Autechre – L’impossible équation (Synopsis – Le Mot Et Le Reste)

Toutes les histoires d’amour ne se valent pas. Et certaines sont plus difficiles à assumer que d’autres. Une portion des amateurs de musiques ne le sait peut-être pas encore, mais il existe une fraction de l’univers où la souffrance en son corps et le rejet de sa propre personne peuvent se conjuguer à l’exaltation la plus totale. A condition de s’affranchir de tout ce qui a pu être connu avant et ailleurs, l’équilibre dans le déséquilibre appartient à tout qui aura l’abnégation de s’engager de manière totale. Mission rendue encore plus difficile à mesure que le temps avance, où la force de l’habitude, l’ancrage dans des schémas d’écoute normatifs et la globalisation du monde audible se font de plus en plus forts. 

Aimer Autechre au plus profond de soi tient dès lors de la profession de foi. Car cet amour ne peut en aucun cas être aisé, au départ du moins. Sa vue première est tellement iconoclaste qu’elle en brûle les yeux, consume les corps et renverse les sens jusqu’au vomissement. Le malaise premier sur les corps entraîne inévitablement le rejet, cognitif et physique, et tout semble dès lors à recommencer. Car Autechre est l’inconfort inévitable, la négation d’une certaine matérialité, visible à tous selon une grille de lecture normée et immédiate. Car pour beaucoup, le groupe se définirait surtout par ce qu’il n’est pas, ou en tous cas ce qu’il n’est pas assez : pas assez lisible, pas assez mélodique, pas assez terrien. Sa phraséologie musicale est trop incertaine (ou seulement singulière) et son langage ne répond jamais assez à toutes les questions qu’il pose.

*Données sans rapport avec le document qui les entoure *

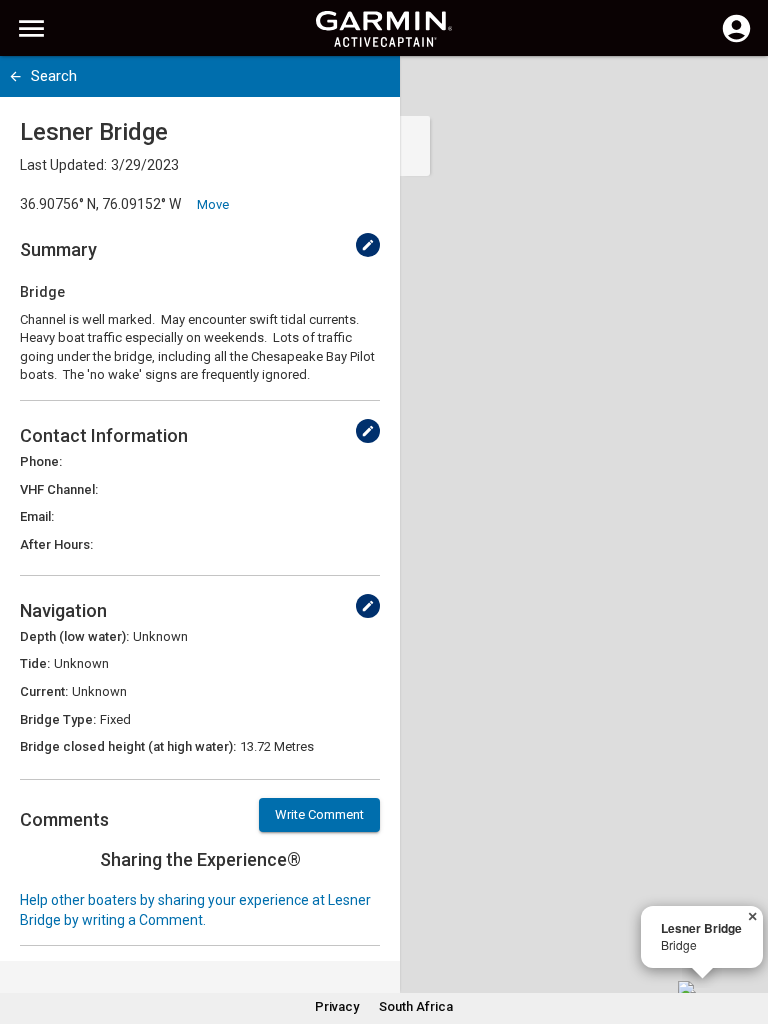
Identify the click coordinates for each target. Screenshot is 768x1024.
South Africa (416, 1006)
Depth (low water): (74, 636)
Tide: (35, 663)
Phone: (41, 461)
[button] (743, 933)
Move (213, 204)
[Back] (15, 76)
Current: (44, 691)
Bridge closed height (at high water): (128, 746)
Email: (37, 516)
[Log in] (736, 40)
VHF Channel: (59, 489)
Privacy (337, 1006)
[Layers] (734, 90)
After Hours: (56, 544)
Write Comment (319, 814)
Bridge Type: (58, 719)
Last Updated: (63, 165)
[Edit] (368, 245)
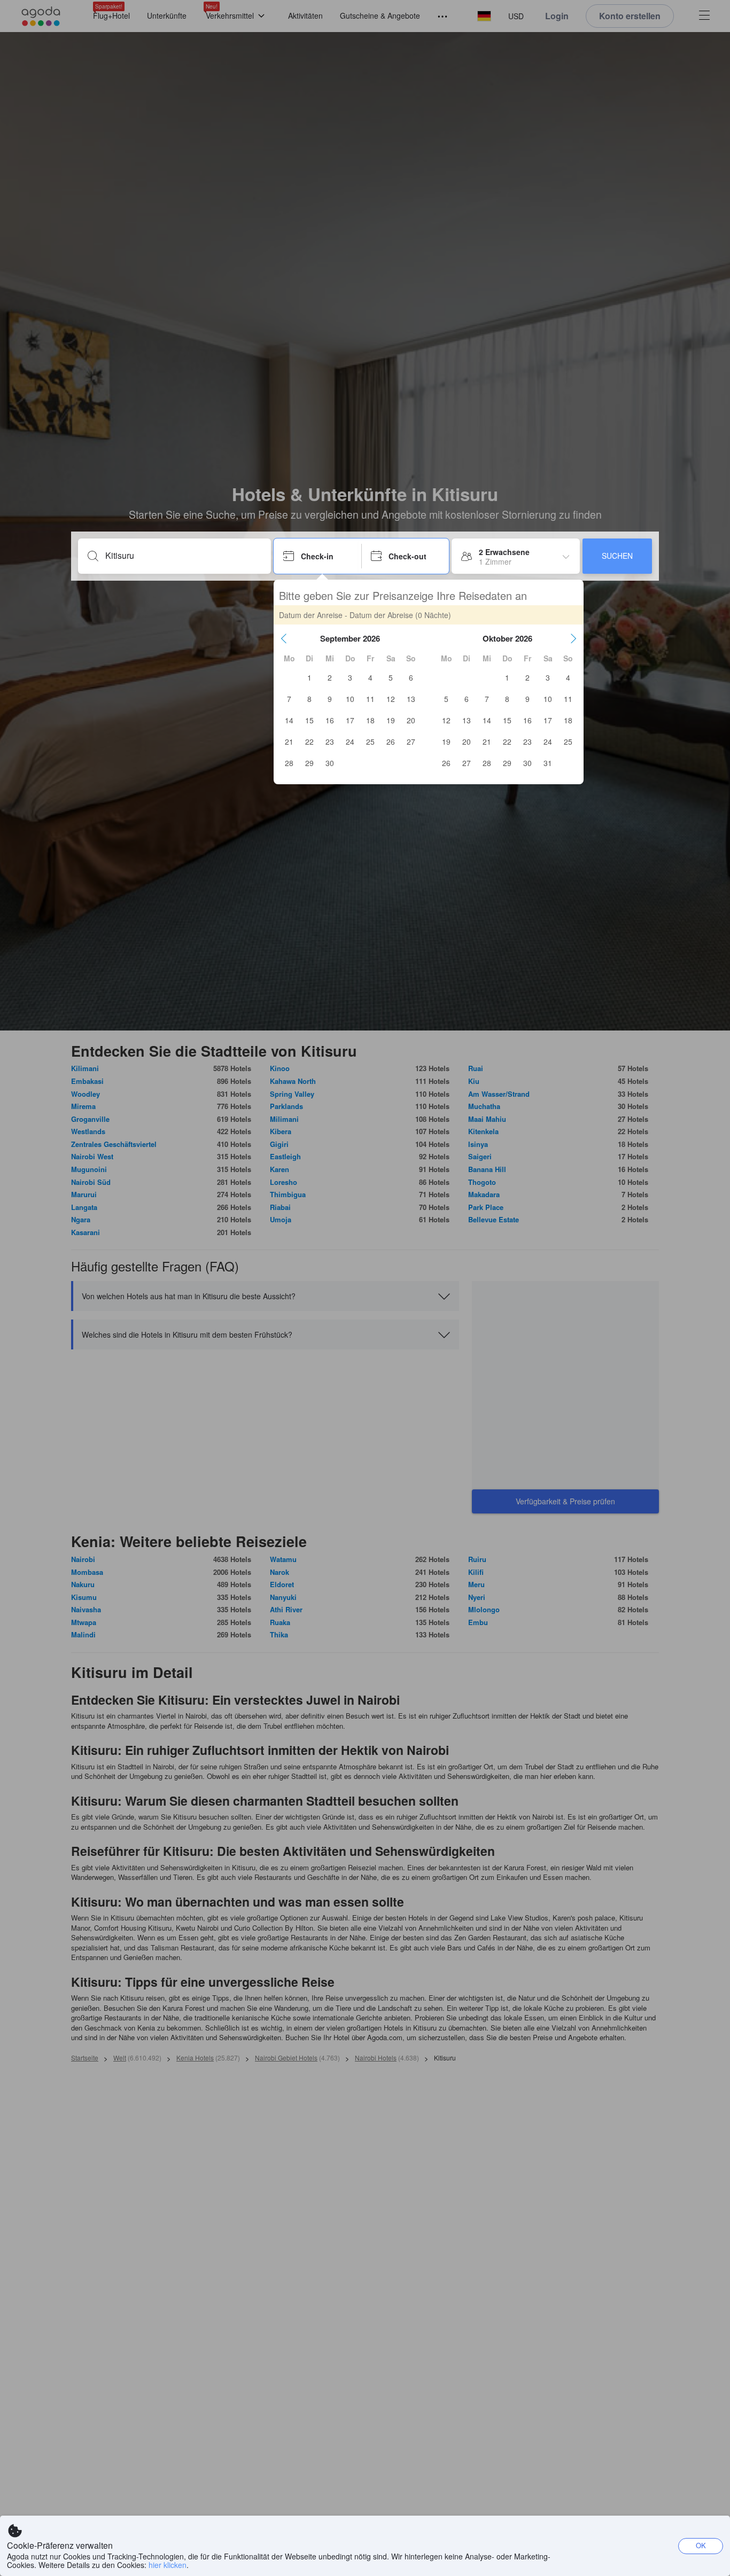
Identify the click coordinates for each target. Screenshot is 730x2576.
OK (701, 2545)
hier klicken (168, 2564)
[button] (284, 638)
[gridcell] (309, 677)
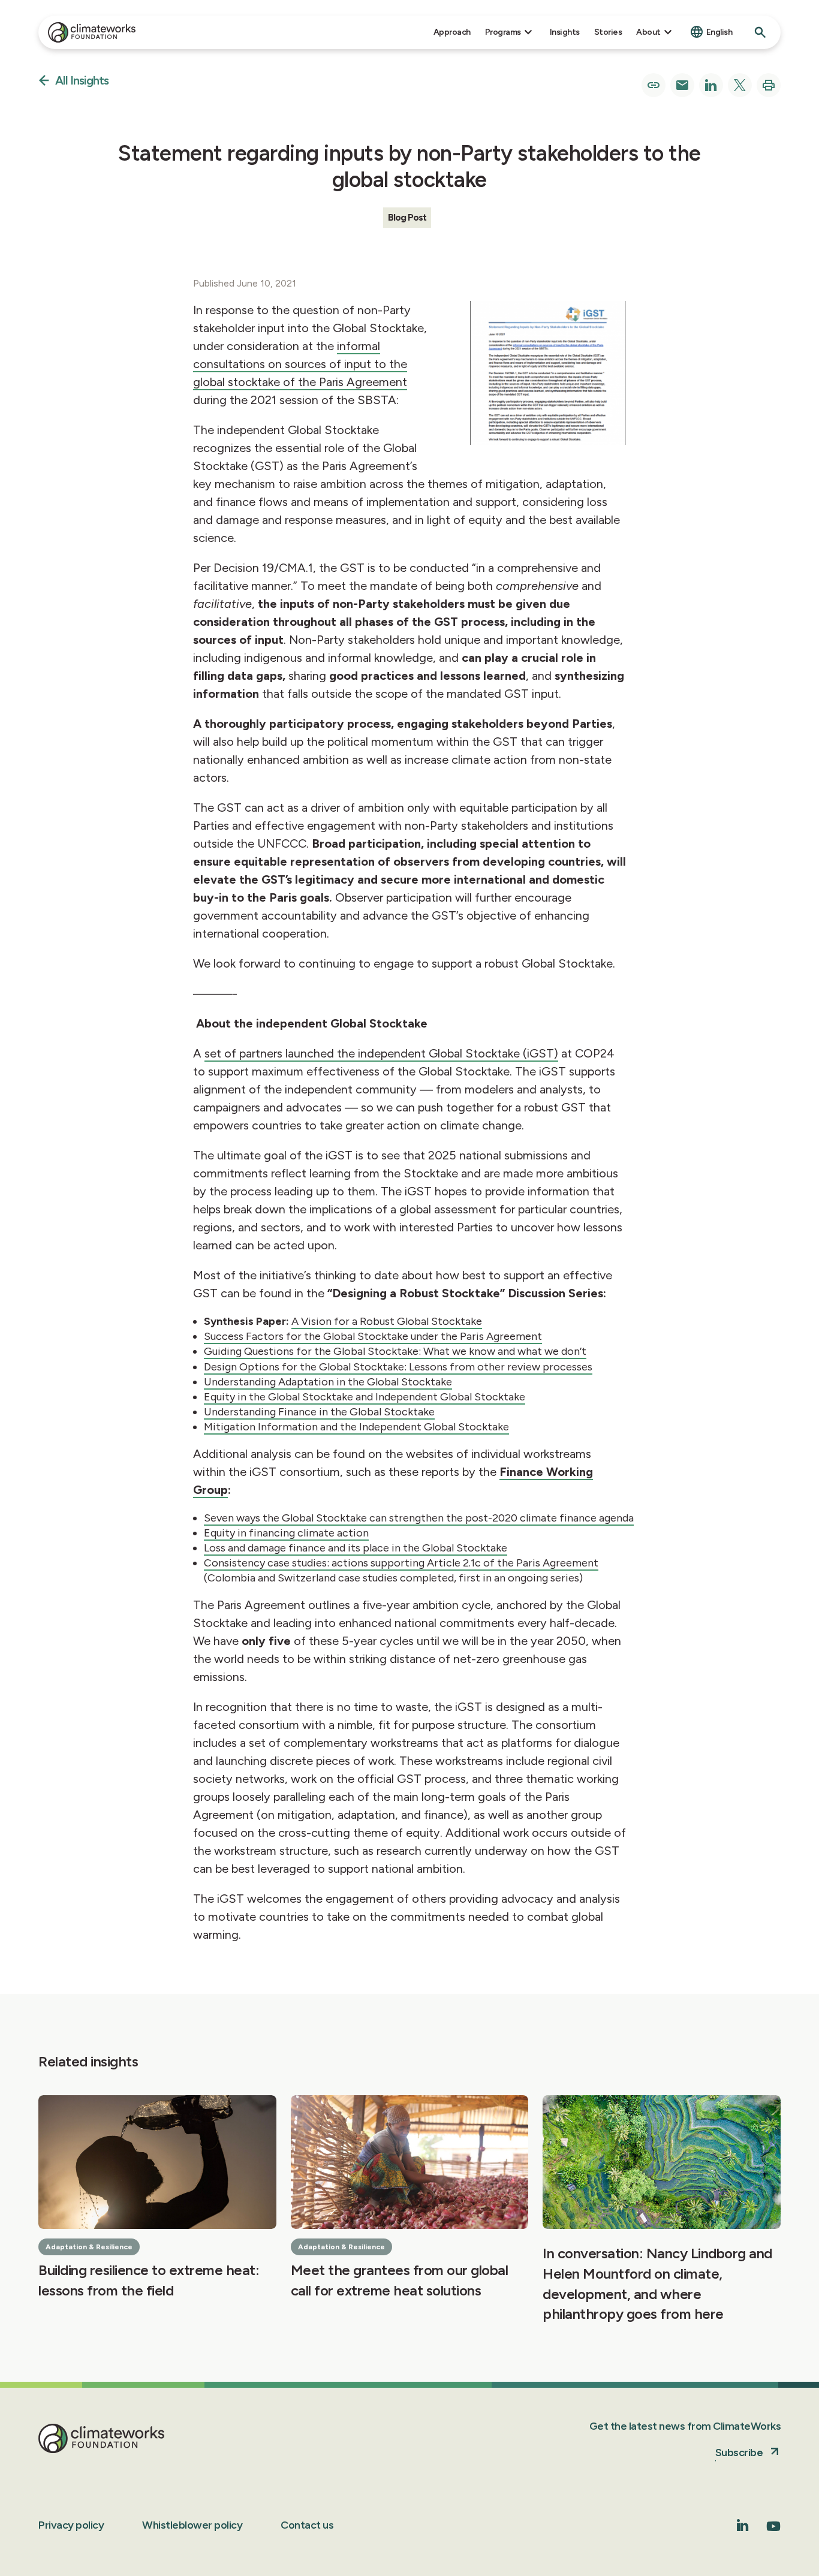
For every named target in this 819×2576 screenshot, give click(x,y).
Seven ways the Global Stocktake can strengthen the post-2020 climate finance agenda (419, 1517)
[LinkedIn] (743, 2527)
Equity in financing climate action (286, 1532)
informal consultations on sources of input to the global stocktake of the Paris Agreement (300, 364)
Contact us (307, 2525)
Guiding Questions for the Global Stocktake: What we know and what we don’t (395, 1351)
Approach (452, 32)
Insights (565, 32)
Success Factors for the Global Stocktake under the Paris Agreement (373, 1336)
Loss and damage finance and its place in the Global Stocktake (355, 1547)
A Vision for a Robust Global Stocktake (386, 1321)
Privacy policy (71, 2525)
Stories (608, 32)
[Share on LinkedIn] (711, 85)
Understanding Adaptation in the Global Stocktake (328, 1381)
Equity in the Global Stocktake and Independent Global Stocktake (364, 1396)
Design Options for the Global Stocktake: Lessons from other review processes (398, 1366)
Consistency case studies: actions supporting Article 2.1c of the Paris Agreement (401, 1562)
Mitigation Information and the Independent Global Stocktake (356, 1426)
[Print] (769, 85)
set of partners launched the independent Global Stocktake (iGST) (381, 1053)
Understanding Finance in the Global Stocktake (319, 1411)
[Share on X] (740, 85)
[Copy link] (654, 85)
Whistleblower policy (192, 2525)
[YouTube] (773, 2530)
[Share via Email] (682, 85)
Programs (503, 32)
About (648, 32)
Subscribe (739, 2452)
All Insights (82, 81)
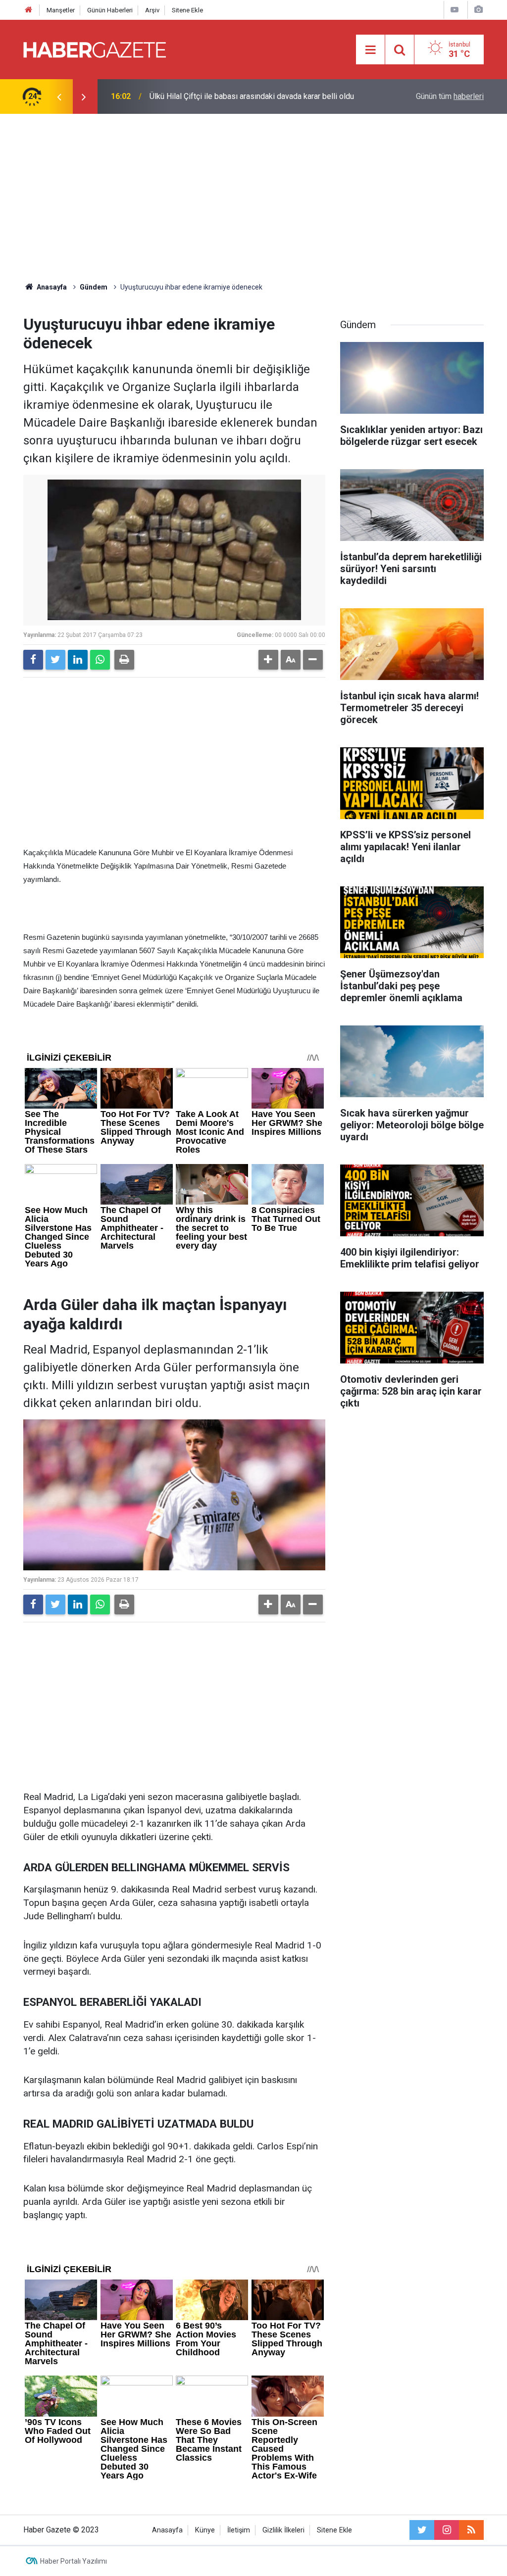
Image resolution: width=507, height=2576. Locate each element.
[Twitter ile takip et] (421, 2530)
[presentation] (59, 96)
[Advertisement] (253, 198)
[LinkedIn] (78, 660)
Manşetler (61, 10)
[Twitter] (55, 660)
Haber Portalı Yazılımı (73, 2561)
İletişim (238, 2530)
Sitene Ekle (187, 10)
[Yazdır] (124, 660)
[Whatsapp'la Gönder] (100, 660)
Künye (205, 2530)
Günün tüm (450, 96)
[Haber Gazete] (94, 48)
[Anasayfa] (28, 10)
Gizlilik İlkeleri (283, 2530)
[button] (268, 660)
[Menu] (370, 50)
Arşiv (152, 10)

Vivre son amour pour Autechre au quotidien revient alors à croire fermement en quelque chose qu’on ne sait que trop peu expliquer ; dans une réalité qui ne respecte plus rien du modèle connu et qui finit, dans une réflexion progressive et étendue aux limites de l’infini, par isoler son intérêt dans quelque chose d’infiniment intime. Quand on est seul à aimer, dans les recoins de sa psyché, on est seul à contempler. Déjà ici, à deux, vous et moi, nous serions presque de trop pour cette entreprise. 

Alors comment expliquer que deux b-boys issus de la scène du graffiti dans le Manchester de la fin des années 80, normcore par essence, se retrouvent encore aujourd’hui à défier toutes les logiques audibles, compositionnelles et sociales, drainant malgré eux des centaines de milliers de flagellants derrière eux ? Comment les cultures de l’entre-soi à ce point rigoriste et de l’esthétisme le plus pur – au sens de ce qu’il était dans la sociologie antique, à savoir un égoïsme tourné vers les autres – auront amené Rob Booth et Sean Brown en trente-cinq ans de carrière à devenir les deux techno-monstres les plus révérés parmi ceux qui ont façonné l’essentiel de la première vague de la mal nommée intelligent dance music 

Tout au long de cet ouvrage nous étudierons, autant que faire se peut, les logiques qui sous-tendent la construction d’une des discographies les plus intrigantes de son époque, électronique ou non. Nous nous attacherons tout d’abord à découvrir ce qui fait le cadre historiographique des débuts de cette œuvre titanesque, son environnement musical direct et indirect, ainsi que la signification du mythe premier. Nous plongerons également – il le faudra bien – dans l’univers à première vue opaque des musiques sérielles, acousmatiques, génératives et algorithmiques pour saisir toute la substance du défi technologique sans cesse remis sur le métier par le duo. Nous tenterons enfin d’étudier par séries de blocs d’œuvres, d’époques, de couleurs et de thématiques précises, les points d’ancrage, les moments-charnières, les glissements et les culs-de-sac stylistiques afin d’observer, si cela était possible,  jusqu’où peut se projeter l’entropie de son sujet musical.